My only complaint of the venue was the fact that, despite the remote location, they still have a 9:30 curfew. The audience was much like that of the Denver location, with the suburban wine and cheesers enjoying their picnics. Also peppered in the mix were hardcore blues fans ready for the double bill to get rolling. Early on, I saw a division line forming where the picnic people claimed their area with blankets, hoping to fend off the dancers from invading their space. The tension was so thick you could cut it with a cheese knife.
Robert Randolph & The Family Band: This band is appropriately named with pedal steel monster, Robert Randolph, leading the charge and supported by his cousin Danyel Morgan, on bass, his brother Marcus Randolph, on drums, and his sister Lenesha Randolph, on vocals. This whole group was tied together by the only none-family member, Brett Andrew Haas, on guitar and keyboards. I bet Brett gets nervous when a Randolph family member takes guitar lessons, but that is another conversation for another day.
The band came out strong and kept the groove fast and funky throughout. The set was largely comprised of original tunes like “If I Had My Way” and “Ain’t Nothin’ Wrong with That” that really showcased the bands identity and spiritual ties to the music. To this point, they had everyone shaking their bones inside the dance area, and even Randolph was stepping away from the pedal steel to get down. They finished the set with a few well chosen covers including “Maggie’s Farm” and “Purple Haze” that really showcased the band leader’s chops and his band’s ability to follow his lead like a shadow. By the last song, the dance area had outgrown its allotted space and blankets were trampled a bit. I was slightly nervous the picnic people would start a riot but, luckily, cool heads prevailed and the crowd receded in anticipation of the main event to come…and the need for more beer.
Buddy Guy: As the day-old blue moon rose over the amphitheater, Blues pioneer Buddy Guy took the stage for the warmed up audience and did not let them cool down for a moment. At 76 years old, Buddy Guy still has all the tenacity and animation of his 50 year old self, but with a lot more stories to tell! He told some terrific anecdotes about his early days as a musician, about moving to Chicago from Louisiana, and about auditioning for Muddy Waters band; all framed around the songs in the set and the spaces he created in them. He honestly talked almost as much as he played, but his story telling was fascinating and interactive enough to make it a none-issue for the rapt crowd.

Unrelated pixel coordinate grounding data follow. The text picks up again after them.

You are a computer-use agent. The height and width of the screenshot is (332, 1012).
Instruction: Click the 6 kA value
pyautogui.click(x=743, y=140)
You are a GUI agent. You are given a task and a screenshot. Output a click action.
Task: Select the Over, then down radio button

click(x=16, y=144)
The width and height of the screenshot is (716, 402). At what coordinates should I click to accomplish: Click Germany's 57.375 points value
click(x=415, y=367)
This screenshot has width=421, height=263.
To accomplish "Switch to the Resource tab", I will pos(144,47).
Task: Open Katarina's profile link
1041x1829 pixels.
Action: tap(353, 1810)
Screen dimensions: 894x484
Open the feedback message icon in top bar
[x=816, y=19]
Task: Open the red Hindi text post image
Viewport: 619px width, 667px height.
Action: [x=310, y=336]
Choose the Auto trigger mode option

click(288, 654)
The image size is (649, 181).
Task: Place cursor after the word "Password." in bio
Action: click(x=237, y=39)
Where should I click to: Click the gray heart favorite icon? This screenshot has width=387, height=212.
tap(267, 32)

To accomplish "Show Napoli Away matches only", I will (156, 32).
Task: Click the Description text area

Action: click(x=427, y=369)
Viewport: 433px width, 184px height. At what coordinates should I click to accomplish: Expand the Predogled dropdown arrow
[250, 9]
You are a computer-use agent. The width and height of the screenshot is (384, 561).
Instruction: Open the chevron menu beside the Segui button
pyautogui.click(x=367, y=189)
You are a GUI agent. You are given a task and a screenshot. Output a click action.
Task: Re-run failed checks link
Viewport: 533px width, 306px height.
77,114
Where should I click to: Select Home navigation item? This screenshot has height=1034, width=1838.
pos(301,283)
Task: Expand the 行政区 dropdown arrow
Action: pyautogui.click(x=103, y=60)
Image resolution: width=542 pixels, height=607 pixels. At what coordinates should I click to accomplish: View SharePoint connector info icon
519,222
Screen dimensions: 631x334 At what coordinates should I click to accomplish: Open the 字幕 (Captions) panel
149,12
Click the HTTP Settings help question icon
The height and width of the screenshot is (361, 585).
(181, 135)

His guitar work showed no signs of age. He would tease you with long, dragging power notes followed by a machine gun fire of licks from his yellow Stratocaster, and then stop on a dime like a sports car as he pulled a 180 into a different song. It was truly a masterful display. His cohesion with the band and his ability to command them with his guitar was truly impressive. He is the master of contrast, knowing exactly when any fast moving segment needed to slow down and then when to speed it right back up once the listener got complacent. He proved to me that that no matter how old you are, as long as your mind is sharp, your fingers can still move pretty damn fast!